Elon Musk is bullish on the city as a marketplace for innovation. In a recent interview with CNN, the famed founder of Tesla and SpaceX noted that Hong Kong’s roads currently have the most Teslas (per capita) compared to any other city in the world. 

Hong Kong is home to nearly 2,000 active startups, and its growth matches that of the fifth fastest-growing startup ecosystem in the world (Amsterdam), according to a new report from research firm Compass.

Recognized as an international finance hub, the city has a GDP of $350 billion, and is home to the headquarters or representative offices of more than 70 of the world’s 100 largest banks. The city also boasts relatively low corporate tax rates (16.5 percent), and has with few restrictions on international cash flow.

One successful Hong Kong-based startup to watch is HotelQuickly. The on-demand booking app that has raised a total of $5.63 million in VC funding. Headed up by co-founder and CEO Tomas Laboutka, the startup connects travelers to hotels at inexpensive prices. It also promises a 28 percent discount on the standard available rates.

Earlier this month, HotelQuickly inked a deal with DOKU, a payments processor based in Jakarta, to better expand across the Asia Pacific region (from South Korea to New Zealand).

“Indonesia is a strong market, where hotel occupancy is usually low, so the discounts from hotels are pretty big,” Christian Mischler, HotelQuickly’s COO, said in a recent interview with Bloomberg. 

Here are three factors that characterize Hong Kong as rising hot spot for startups: 

1.  A highly digital ecosystem.

Hong Kong is a hyper-connected city that has an exceptionally fast average Internet connection speed of 15.8 megabytes per second, which provides ample opportunity for entrepreneurs in the e-commerce and IoT sectors. Currently, some 90 IoT companies are working on technology projects in the Hong Kong Science & Technology Parks Corporation, a local co-working space for tech startups.

The city’s government recently launched a $25.6 million fund to support tech startups. Today, there are 11 incubators on ground.

Still, despite Hong Kong’s massive potential as a digital ecosystem, entrepreneurs worry that access to talent doesn’t compare to other major startup hubs around the workd (i.e., Silicon Valley, London or New York).

“There’s been a great start, but we need more of everything: more founders, more value-added capital, and a more open immigration policy,” says Tytus Michalski, managing director at Hong Kong-based Fresco Capital, in the Compass report.

2.  An abundance of venture capitalists.

The VC scene is surprising strong. Unfortunately, investors typically look elsewhere. Local startups in the city are perceived to be weak, and have low exit valuations of just $1.4 to $1.7 billion.

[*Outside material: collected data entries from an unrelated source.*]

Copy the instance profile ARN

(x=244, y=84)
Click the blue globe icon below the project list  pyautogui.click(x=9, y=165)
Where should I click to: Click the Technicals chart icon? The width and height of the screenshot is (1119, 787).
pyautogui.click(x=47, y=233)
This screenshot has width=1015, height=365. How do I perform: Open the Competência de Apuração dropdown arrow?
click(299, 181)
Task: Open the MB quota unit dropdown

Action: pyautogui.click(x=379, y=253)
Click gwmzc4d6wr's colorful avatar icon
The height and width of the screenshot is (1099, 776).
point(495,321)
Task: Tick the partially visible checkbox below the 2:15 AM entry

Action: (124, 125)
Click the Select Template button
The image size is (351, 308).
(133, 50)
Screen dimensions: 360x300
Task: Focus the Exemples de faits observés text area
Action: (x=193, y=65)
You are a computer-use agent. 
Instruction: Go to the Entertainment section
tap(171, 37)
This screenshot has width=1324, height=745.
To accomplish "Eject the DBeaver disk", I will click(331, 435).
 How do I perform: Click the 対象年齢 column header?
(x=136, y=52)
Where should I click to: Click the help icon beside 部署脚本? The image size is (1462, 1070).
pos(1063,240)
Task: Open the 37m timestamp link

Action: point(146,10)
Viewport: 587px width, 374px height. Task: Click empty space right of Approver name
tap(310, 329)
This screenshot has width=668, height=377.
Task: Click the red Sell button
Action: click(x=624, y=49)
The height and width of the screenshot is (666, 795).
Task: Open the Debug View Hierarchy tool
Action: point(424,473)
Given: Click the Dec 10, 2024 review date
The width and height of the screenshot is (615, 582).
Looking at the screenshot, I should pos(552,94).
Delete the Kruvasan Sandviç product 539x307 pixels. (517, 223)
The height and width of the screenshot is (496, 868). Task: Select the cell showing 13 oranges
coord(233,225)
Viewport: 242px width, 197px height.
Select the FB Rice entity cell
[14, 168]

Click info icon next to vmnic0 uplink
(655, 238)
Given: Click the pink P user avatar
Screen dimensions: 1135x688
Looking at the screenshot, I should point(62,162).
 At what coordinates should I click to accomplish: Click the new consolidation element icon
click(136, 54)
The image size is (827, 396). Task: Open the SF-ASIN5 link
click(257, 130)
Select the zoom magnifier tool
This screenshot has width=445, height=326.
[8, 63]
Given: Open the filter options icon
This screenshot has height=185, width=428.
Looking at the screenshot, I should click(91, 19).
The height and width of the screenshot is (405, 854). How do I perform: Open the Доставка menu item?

It’s not all bad news, though. In 2014, about $124 million was invested in Hong Kong startups, representing a 21 percent increase from the previous year. A recent report from Google and the Chinese University of Hong Kong (CUHK) valued the city’s ecosystem at a number between $2.8 billion and $3.5 billion (based on both pre-exit and post-exit valuations of local private companies).

Although plenty of startups are raising capital in the Series A and B rounds, there still remains a seed funding gap, and very few Series C investments to note. 

3.  A strategic location for globally-minded startups.

Hong Kong is located along the Pearl River Delta (just below Mainland China), which is perceived to be an advantage to many business owners. The city’s startups have a higher percentage of foreign customers than that of all the top 20 ecosystems apart from Tel Aviv, according to Compass.

The proximity to Shenzen, in particular, allows tech startups to create cutting-edge prototypes quickly and inexpensively. 

Although Hong Kong trails behind other startup mega-centers in the region (namely, Singapore), it’s primed to become a leading center, provided it can ramp up its VC investments, and churn out more highly-skilled computer programmers.